9.Tβ4-Exos通过激活PI3K/AKT/mTOR/HIF-1a通路促进血管生成

图9 Tβ4-Exos促进PI3K/AKT/mTOR/HIF-1a通路导致血管生成。

图9A：从转录组测序数据中生成火山图。结果说明了Tβ4-Exos组相对于Exos组的基因差异表达情况。

图9B：进行基因本体论（GO）生物过程富集分析。结果表明，差异表达基因在伤口愈合、细胞迁移、缺氧反应和血管生成等途径显著富集。

图9C：进行京都基因与基因组百科全书（KEGG）通路富集分析。结果表明，差异表达基因在HIF-1a信号通路高度富集。

图9D-I：进行蛋白质免疫印迹分析。结果表明，Tβ4-Exos显著提高了PI3K/AKT/mTOR磷酸化蛋白水平和HIF-1a表达。

图9J：示意图展示Tβ4-Exos激活PI3K/AKT/mTOR/HIF-1a信号通路促进内皮细胞增殖、迁移和管形成的机制。
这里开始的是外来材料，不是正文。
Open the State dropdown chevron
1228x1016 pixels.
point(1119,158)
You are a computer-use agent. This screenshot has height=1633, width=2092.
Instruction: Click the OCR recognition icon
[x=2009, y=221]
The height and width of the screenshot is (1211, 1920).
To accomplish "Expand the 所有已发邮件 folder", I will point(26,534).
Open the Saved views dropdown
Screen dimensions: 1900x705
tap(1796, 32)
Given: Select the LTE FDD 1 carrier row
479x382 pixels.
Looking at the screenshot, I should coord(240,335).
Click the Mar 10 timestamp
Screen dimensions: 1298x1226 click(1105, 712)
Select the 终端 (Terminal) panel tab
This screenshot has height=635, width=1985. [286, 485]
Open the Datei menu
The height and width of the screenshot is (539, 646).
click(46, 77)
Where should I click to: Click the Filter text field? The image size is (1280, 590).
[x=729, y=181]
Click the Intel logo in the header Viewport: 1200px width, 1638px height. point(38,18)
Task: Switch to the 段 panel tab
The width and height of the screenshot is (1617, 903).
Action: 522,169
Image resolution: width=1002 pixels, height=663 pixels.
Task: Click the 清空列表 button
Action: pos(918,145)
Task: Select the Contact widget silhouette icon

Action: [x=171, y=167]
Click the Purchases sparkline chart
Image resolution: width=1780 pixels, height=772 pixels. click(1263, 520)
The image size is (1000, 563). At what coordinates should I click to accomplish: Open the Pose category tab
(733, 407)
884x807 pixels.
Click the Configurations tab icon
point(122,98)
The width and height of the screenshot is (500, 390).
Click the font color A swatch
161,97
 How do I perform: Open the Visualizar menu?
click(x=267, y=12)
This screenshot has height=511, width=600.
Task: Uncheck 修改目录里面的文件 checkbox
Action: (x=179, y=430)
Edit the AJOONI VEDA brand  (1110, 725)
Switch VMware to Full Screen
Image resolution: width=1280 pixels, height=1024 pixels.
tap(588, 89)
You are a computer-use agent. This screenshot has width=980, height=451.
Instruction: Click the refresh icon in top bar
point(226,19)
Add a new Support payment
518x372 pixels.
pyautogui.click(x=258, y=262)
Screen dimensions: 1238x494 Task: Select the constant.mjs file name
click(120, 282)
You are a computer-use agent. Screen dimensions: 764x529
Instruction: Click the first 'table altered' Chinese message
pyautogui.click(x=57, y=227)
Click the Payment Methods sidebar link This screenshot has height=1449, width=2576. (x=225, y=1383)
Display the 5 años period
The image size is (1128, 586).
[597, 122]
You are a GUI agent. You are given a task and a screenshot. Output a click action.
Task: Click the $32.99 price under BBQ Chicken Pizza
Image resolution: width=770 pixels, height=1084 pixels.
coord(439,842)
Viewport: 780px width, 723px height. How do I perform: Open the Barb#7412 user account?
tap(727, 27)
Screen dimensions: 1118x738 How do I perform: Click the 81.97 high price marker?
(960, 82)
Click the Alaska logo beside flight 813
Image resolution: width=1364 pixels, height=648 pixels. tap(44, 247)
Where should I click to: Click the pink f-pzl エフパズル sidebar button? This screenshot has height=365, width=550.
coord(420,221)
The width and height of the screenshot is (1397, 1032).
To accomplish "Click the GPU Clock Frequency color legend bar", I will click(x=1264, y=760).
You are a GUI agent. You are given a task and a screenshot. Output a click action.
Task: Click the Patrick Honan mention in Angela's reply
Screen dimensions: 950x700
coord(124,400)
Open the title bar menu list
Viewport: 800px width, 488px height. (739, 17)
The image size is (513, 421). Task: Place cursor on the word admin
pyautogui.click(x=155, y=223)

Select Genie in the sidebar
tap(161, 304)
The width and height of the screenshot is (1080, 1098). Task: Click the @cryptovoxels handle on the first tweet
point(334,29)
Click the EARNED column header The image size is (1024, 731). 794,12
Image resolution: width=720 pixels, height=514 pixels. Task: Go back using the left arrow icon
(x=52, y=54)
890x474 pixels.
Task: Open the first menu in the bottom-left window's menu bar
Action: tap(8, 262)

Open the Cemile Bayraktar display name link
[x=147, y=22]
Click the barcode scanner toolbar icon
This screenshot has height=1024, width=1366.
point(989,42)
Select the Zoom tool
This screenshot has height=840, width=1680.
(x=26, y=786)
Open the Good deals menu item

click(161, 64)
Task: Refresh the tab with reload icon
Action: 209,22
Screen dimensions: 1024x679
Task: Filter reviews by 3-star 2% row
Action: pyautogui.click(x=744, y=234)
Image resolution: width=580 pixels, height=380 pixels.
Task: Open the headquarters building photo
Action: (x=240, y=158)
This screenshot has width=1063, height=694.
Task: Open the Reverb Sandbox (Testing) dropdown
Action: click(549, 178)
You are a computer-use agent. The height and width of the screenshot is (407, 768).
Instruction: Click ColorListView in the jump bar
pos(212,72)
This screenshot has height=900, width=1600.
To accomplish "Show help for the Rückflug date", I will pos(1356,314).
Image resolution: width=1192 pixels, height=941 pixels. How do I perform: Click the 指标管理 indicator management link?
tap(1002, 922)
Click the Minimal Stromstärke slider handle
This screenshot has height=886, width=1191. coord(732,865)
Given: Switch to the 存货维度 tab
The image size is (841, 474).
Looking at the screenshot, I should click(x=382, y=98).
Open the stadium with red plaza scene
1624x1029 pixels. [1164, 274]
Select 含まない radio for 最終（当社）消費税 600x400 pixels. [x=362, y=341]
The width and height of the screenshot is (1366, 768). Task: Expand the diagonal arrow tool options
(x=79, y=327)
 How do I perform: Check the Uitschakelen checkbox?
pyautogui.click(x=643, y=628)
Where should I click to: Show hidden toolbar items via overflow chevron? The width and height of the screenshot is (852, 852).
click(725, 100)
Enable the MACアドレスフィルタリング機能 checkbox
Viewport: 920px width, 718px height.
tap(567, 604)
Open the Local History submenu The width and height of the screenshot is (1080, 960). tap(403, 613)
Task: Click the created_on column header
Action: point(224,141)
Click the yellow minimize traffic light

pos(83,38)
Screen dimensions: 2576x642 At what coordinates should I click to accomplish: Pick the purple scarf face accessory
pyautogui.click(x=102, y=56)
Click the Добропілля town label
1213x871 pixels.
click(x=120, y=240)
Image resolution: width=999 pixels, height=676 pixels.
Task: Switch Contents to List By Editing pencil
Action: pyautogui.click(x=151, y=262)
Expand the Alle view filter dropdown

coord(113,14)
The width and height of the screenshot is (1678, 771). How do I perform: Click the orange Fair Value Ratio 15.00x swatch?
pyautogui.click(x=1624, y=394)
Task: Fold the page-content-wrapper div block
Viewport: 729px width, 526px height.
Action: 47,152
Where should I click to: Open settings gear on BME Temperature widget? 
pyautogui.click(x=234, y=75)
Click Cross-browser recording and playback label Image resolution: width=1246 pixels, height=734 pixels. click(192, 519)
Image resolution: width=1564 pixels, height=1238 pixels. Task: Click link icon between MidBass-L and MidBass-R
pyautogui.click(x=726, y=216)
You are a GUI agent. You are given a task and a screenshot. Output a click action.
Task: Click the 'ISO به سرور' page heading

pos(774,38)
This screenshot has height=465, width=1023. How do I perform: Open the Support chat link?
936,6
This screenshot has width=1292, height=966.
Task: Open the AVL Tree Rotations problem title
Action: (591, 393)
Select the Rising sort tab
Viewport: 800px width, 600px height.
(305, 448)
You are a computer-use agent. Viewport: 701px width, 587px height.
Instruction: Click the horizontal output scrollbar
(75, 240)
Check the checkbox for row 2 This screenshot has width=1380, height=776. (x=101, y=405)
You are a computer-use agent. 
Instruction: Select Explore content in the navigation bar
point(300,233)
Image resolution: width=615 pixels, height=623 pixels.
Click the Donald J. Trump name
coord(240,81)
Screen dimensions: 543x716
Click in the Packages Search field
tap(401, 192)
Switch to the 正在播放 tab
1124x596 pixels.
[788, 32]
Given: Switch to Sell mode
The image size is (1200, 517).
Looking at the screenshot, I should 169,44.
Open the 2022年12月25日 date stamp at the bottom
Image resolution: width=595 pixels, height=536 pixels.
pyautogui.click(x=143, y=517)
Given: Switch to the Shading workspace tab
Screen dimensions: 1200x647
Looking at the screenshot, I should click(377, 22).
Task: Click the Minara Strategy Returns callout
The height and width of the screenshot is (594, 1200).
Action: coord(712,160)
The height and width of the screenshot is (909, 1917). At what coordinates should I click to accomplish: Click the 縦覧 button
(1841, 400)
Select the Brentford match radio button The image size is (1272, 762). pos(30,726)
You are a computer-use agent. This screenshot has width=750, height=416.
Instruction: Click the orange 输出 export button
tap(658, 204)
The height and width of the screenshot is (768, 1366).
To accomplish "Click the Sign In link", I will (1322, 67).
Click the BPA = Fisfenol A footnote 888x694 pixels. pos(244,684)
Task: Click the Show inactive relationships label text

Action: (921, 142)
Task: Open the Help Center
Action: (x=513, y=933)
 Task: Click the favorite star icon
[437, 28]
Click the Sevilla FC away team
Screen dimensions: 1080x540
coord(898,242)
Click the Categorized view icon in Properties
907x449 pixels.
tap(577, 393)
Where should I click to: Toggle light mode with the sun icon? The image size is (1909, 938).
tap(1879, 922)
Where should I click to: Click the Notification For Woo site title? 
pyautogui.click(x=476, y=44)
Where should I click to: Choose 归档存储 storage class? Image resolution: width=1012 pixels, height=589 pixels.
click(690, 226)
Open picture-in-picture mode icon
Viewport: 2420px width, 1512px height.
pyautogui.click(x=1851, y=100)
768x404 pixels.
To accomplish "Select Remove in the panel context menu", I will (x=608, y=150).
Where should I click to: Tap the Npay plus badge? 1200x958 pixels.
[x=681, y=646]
这些结果表明，Tβ4-Exos可能通过PI3K/AKT/mTOR/HIF-1a信号通路促进糖尿病伤口的迁移、增殖和血管生成。

 

结论

本研究开发了一种可注射、止血、抗菌且长效的HAMA-PLMA（HP）水凝胶，用于Tβ4-Exos的持续释放。在模拟糖尿病伤口的微环境中，负载Tβ4-Exos的HP水凝胶能持续作用于伤口表面，通过PI3K/AKT/mTOR/HIF-1a通路促进糖尿病伤口的迁移、增殖、血管生成、胶原蛋白沉积和血管增生，并调节巨噬细胞的M1-M2转化以减轻炎症，最终加速伤口愈合。该治疗模式为糖尿病伤口的管理提供了一种有前景的策略。